Lawyers Using Bots to Hassle Busy People, or: How I had to waste time giving myself permission to quote and paraphrase myself, really

It's all just so bleepin' INSANE.

Here's the deal. Two, no three, years ago a buddy of mine, who shall nameless so he’s not associated with this mini-quagmire, asked me to contribute a chapter to a book he's editing on a subject near and dear to me. Fine. Glad to. A couple months later I get a contributor’s agreement in which, among other things, I hand over copyright to the publisher and affirm that my essay doesn’t infringe on anyone else’s copyright. Standard stuff. I sign it and that’s that.

Meanwhile, I’ve been thinking, writing up notes, drafting prose. The usual. Then, something over a year ago I put some of my work in progress online at The Valve, a group blog where I have privileges, in order to get feedback on my ideas.

Which I did. Thank you very much, interwebs.

Time goes by, I turn in my final chapter. My buddy likes it, his editor likes it. And then the publisher sends some bots out on the web to compare text in their book-in-progress to whatever's on the web. What happens? My chapter gets flagged because, hey! some of my prose is out there on the web.

And you know why some of the prose in my chapter is out on the web you clueless bot-masters? Because I put it there! That's why.

Anyhow, my buddy sends me a note explaining the situation and asking me to send him a note explaining that, yes, I put that stuff out there on The Valve. Here’s my exact message: “Some of the prose in my [book name redacted to protect the innocent] chapter first appeared online at The Valve — where, for example, I’m quoting [some worthy]. So I’m just re-using my own prose.”

My buddy passed that on to his handlers and we figured that was the end of it. But, no, not good enough. His handlers got back to him, this time with the very passages the bots had swiped from the web. 

Now I had to read those very passages and swear on a stack of virtual Non-denominational Multi-cultural Sacred Books that each and every one of those words were mine and I wrote them both on The Valve and in my book chapter. Really and truly in the names of a Supreme Force in the Universe Including Intelligent Quantum Fluctuations and Digital Devices, yes, the prose is mine.

#### [Items]
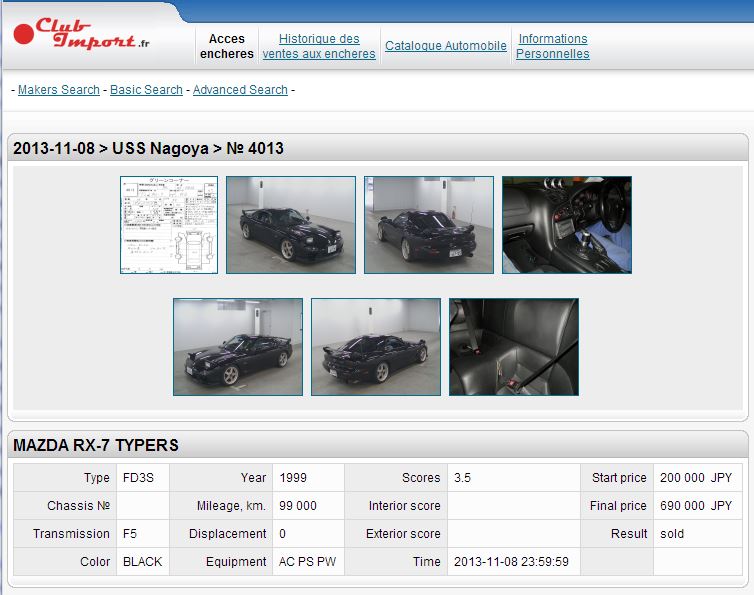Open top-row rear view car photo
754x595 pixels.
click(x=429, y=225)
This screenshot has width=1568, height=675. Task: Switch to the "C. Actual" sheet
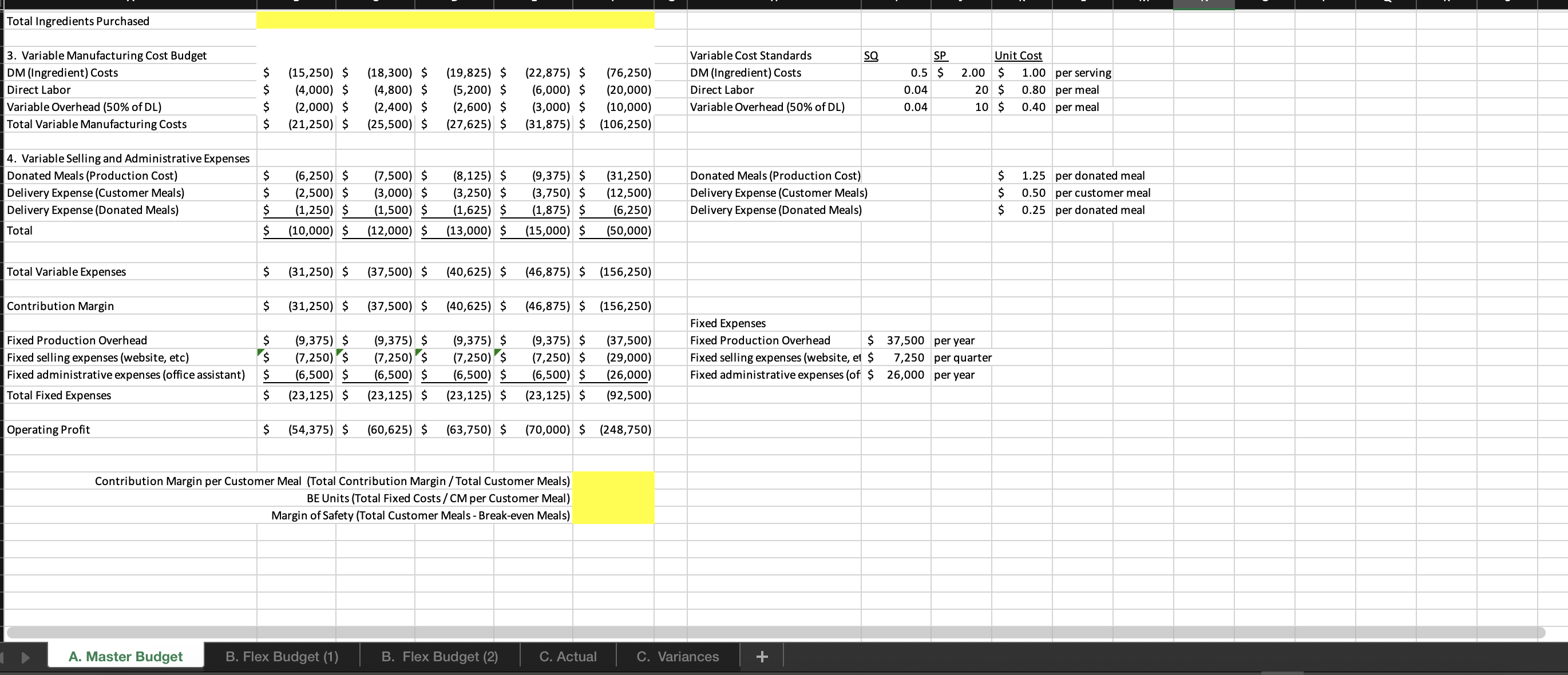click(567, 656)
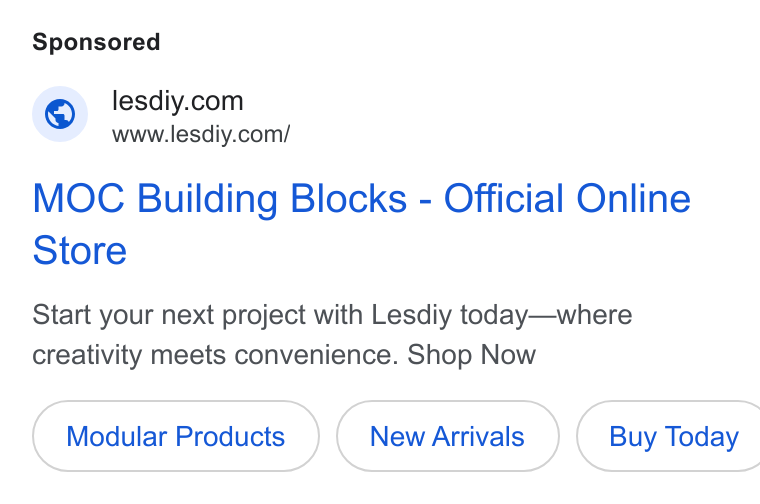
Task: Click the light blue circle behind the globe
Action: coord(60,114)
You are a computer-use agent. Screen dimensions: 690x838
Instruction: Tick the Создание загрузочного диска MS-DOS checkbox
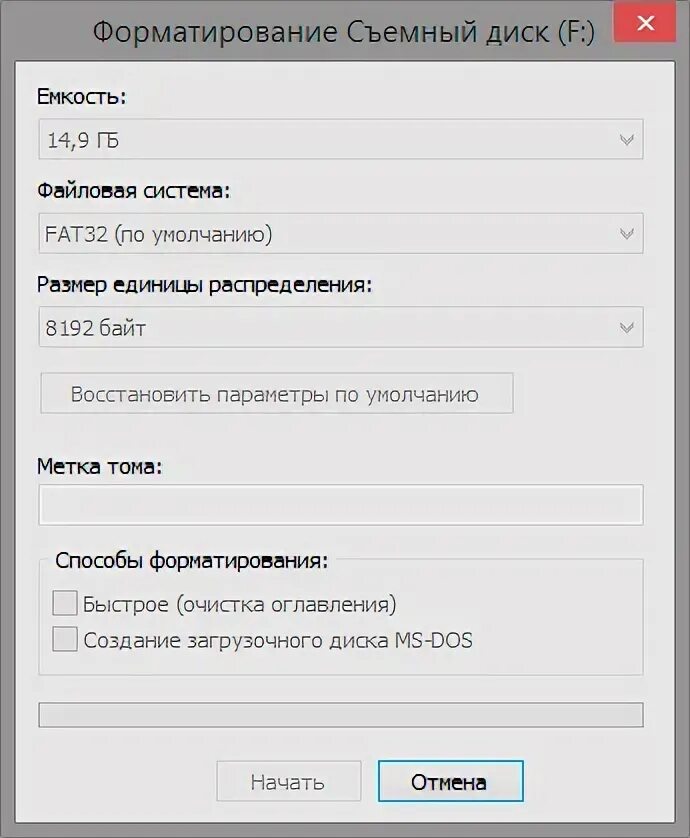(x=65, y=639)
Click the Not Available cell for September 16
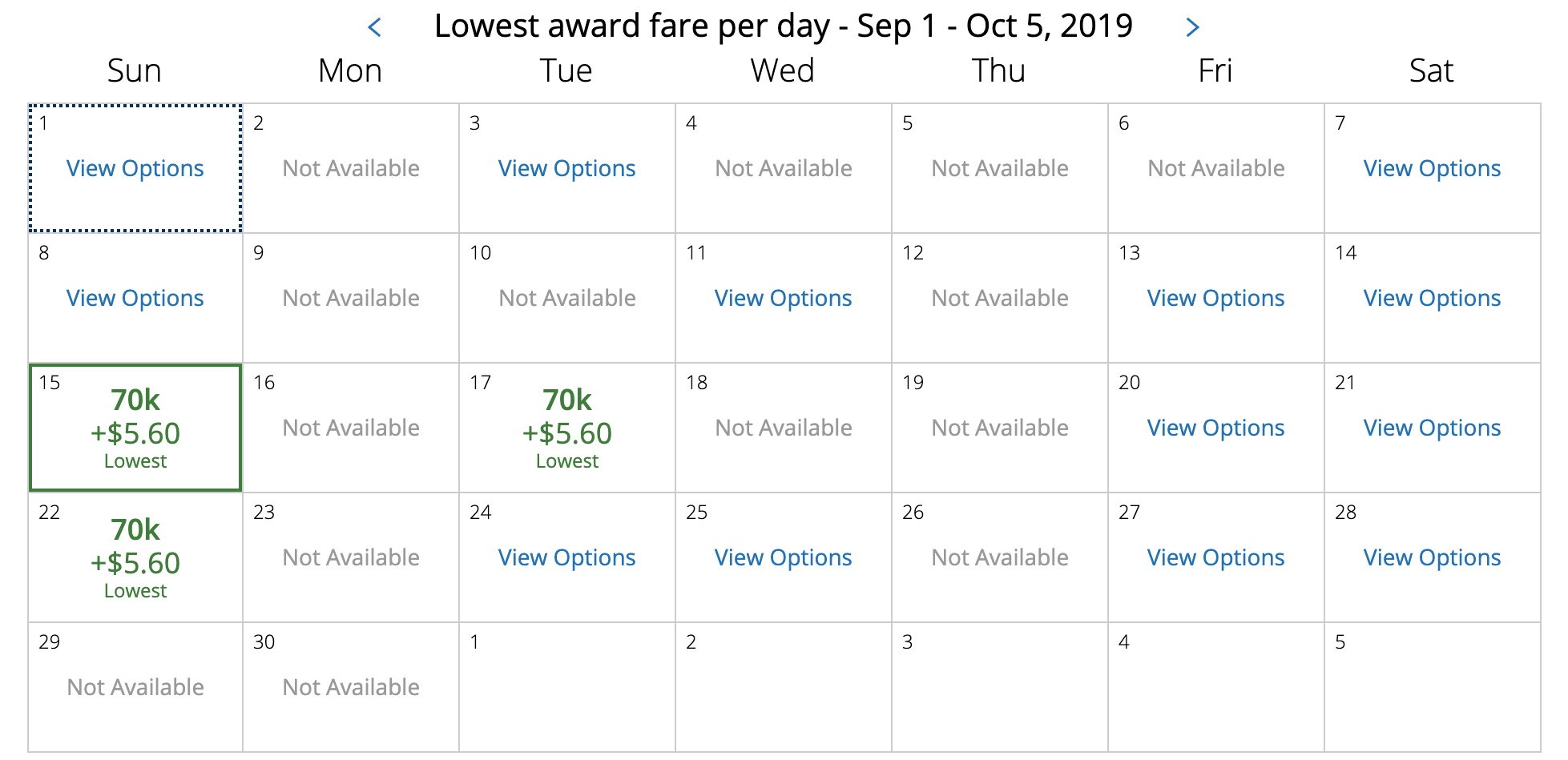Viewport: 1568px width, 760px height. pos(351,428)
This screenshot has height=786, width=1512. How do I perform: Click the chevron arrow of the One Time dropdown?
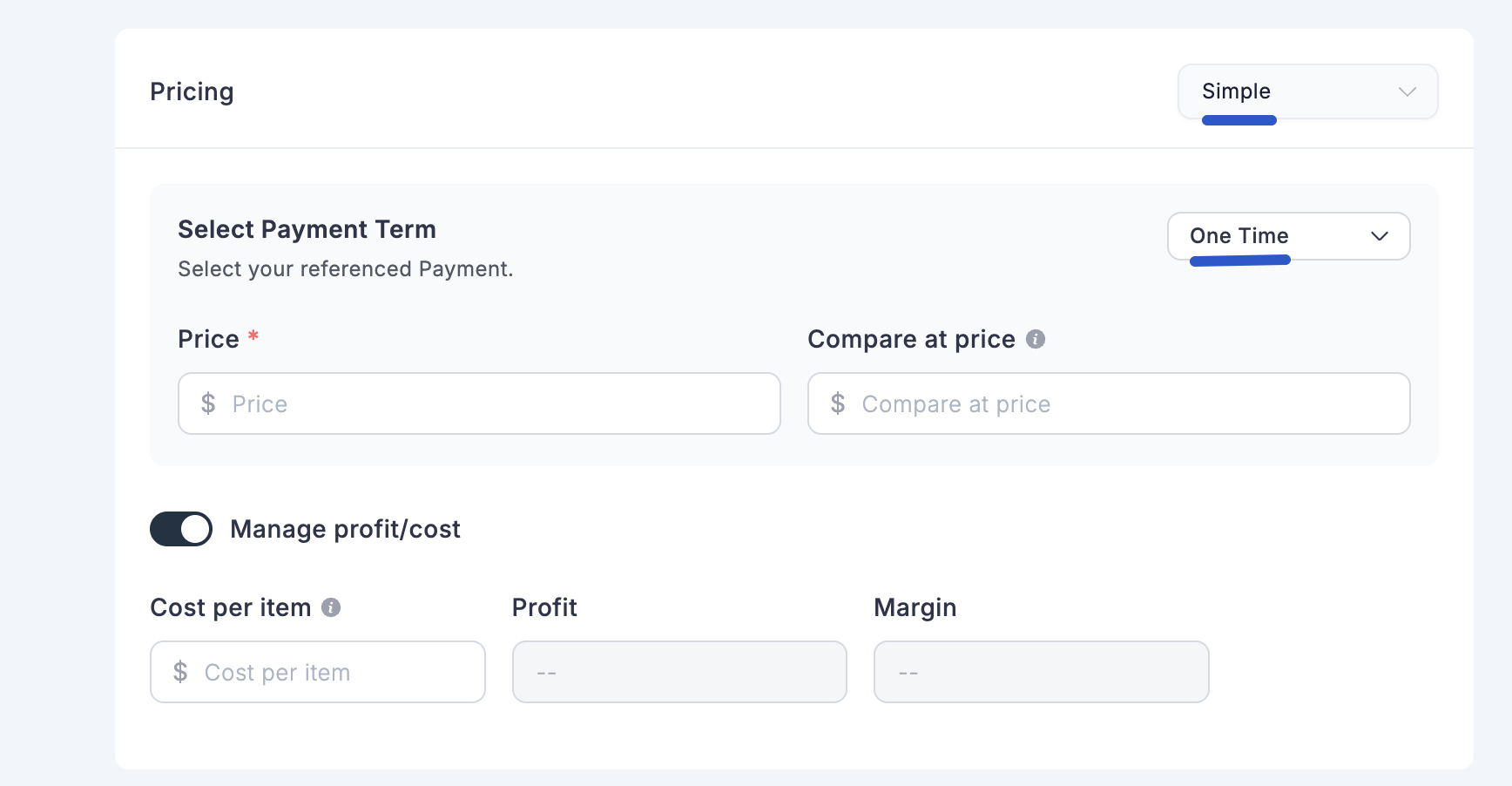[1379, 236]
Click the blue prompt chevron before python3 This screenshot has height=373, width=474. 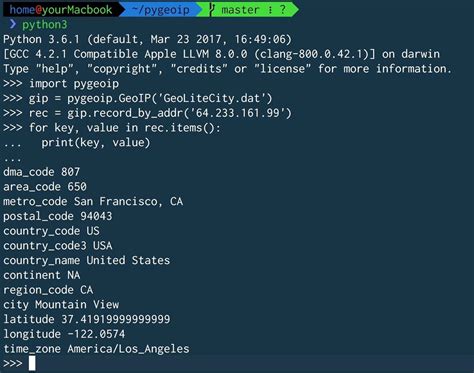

#### [Written request]
Give a continuation of the blog post about publisher bots flagging the writer's own prose, starting after its final sentence. The listing has no connection to the post about publisher bots flagging reused prose.

#### [The answer]
Thus I swore. So it is.

And, you know what? They accepted my word. This time. But next time, who knows?

What I’d like to know is just why it even got back to me. After all, my name is on my posts. But, I suppose the Bill Benzon on those posts could be some other Bill Benzon, you know, the one from alternative universe sigma epsilon 37,901 delta delta. When my editor buddy sent me the suspicious passages there was no name attached. Maybe the bot didn’t return with names, just prose.

Well, why the BLEEP! not? Is it so hard to program a bot to do that? Would it be so hard for someone to check the name of the passages delivered up by their bot? Maybe someone checked and they didn’t believe their eyes. Maybe they did believe their eyes, but just had to make sure that we’re all in the same universe, the one where the land of the free and the home of Tang (a benefit of the Apollo moon shots dontcha know) has insane copyright laws.

Maybe they’re under orders to do meaningless ritual acts so as to appease the restless spirit of Sonny Bono that’s wandering around in the ether just waiting for an opportunity to materialize and tell someone that it wasn’t his idea, it was the diminutive rodent with the cheeky attitude and the greedy corporate daddy (who’s a person, dontcha know) that did it.